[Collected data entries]
*** Begin section ***
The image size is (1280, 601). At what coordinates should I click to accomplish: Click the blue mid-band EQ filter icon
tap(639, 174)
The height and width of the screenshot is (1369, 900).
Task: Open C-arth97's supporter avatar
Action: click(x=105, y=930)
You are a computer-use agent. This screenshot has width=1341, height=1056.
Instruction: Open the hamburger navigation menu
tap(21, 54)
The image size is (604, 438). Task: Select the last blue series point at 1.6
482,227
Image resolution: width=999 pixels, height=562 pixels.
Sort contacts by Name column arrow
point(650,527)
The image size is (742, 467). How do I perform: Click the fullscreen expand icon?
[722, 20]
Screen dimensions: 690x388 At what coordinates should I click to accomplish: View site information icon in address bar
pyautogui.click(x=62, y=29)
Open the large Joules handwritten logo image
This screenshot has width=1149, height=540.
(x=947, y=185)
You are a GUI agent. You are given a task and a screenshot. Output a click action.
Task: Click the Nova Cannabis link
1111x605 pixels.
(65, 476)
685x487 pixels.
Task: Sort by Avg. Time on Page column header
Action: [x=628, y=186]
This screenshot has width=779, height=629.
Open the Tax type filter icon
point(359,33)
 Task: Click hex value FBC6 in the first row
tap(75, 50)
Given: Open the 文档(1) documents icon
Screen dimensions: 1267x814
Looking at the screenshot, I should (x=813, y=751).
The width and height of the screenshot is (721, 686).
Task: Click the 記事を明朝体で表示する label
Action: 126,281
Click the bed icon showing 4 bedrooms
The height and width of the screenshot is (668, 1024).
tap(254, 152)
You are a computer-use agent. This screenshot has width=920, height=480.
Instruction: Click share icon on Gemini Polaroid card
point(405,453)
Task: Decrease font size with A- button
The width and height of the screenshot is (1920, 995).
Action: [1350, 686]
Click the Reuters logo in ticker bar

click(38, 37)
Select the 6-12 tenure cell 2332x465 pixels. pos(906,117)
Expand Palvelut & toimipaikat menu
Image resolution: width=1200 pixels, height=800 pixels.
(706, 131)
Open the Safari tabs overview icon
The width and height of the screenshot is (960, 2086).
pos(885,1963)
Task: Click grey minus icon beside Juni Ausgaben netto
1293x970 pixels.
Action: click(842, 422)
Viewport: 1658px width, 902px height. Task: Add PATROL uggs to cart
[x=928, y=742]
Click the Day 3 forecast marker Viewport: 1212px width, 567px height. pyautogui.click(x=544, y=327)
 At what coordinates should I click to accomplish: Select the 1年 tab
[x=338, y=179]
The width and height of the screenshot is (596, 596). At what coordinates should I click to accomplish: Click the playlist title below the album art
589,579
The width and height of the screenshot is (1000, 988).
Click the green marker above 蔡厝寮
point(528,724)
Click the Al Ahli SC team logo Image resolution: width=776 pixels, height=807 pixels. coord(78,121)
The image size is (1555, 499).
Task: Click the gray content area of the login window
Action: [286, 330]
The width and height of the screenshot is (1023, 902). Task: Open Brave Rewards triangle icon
*** End section ***
### What you will do
Give the data again, exactly as written.

### Result
The image size is (1280, 601). At what coordinates should I click to accomplish: Click the blue mid-band EQ filter icon
tap(639, 174)
The height and width of the screenshot is (1369, 900).
Task: Open C-arth97's supporter avatar
Action: click(x=105, y=930)
You are a computer-use agent. This screenshot has width=1341, height=1056.
Instruction: Open the hamburger navigation menu
tap(21, 54)
The image size is (604, 438). Task: Select the last blue series point at 1.6
482,227
Image resolution: width=999 pixels, height=562 pixels.
Sort contacts by Name column arrow
point(650,527)
The image size is (742, 467). How do I perform: Click the fullscreen expand icon?
[722, 20]
Screen dimensions: 690x388 At what coordinates should I click to accomplish: View site information icon in address bar
pyautogui.click(x=62, y=29)
Open the large Joules handwritten logo image
This screenshot has width=1149, height=540.
(x=947, y=185)
You are a GUI agent. You are given a task and a screenshot. Output a click action.
Task: Click the Nova Cannabis link
1111x605 pixels.
(65, 476)
685x487 pixels.
Task: Sort by Avg. Time on Page column header
Action: [x=628, y=186]
This screenshot has width=779, height=629.
Open the Tax type filter icon
point(359,33)
 Task: Click hex value FBC6 in the first row
tap(75, 50)
Given: Open the 文档(1) documents icon
Screen dimensions: 1267x814
Looking at the screenshot, I should (x=813, y=751).
The width and height of the screenshot is (721, 686).
Task: Click the 記事を明朝体で表示する label
Action: 126,281
Click the bed icon showing 4 bedrooms
The height and width of the screenshot is (668, 1024).
tap(254, 152)
You are a computer-use agent. This screenshot has width=920, height=480.
Instruction: Click share icon on Gemini Polaroid card
point(405,453)
Task: Decrease font size with A- button
The width and height of the screenshot is (1920, 995).
Action: [1350, 686]
Click the Reuters logo in ticker bar

click(38, 37)
Select the 6-12 tenure cell 2332x465 pixels. pos(906,117)
Expand Palvelut & toimipaikat menu
Image resolution: width=1200 pixels, height=800 pixels.
(706, 131)
Open the Safari tabs overview icon
The width and height of the screenshot is (960, 2086).
pos(885,1963)
Task: Click grey minus icon beside Juni Ausgaben netto
1293x970 pixels.
Action: click(842, 422)
Viewport: 1658px width, 902px height. Task: Add PATROL uggs to cart
[x=928, y=742]
Click the Day 3 forecast marker Viewport: 1212px width, 567px height. pyautogui.click(x=544, y=327)
 At what coordinates should I click to accomplish: Select the 1年 tab
[x=338, y=179]
The width and height of the screenshot is (596, 596). At what coordinates should I click to accomplish: Click the playlist title below the album art
589,579
The width and height of the screenshot is (1000, 988).
Click the green marker above 蔡厝寮
point(528,724)
Click the Al Ahli SC team logo Image resolution: width=776 pixels, height=807 pixels. coord(78,121)
The image size is (1555, 499).
Task: Click the gray content area of the login window
Action: [286, 330]
The width and height of the screenshot is (1023, 902). Task: Open Brave Rewards triangle icon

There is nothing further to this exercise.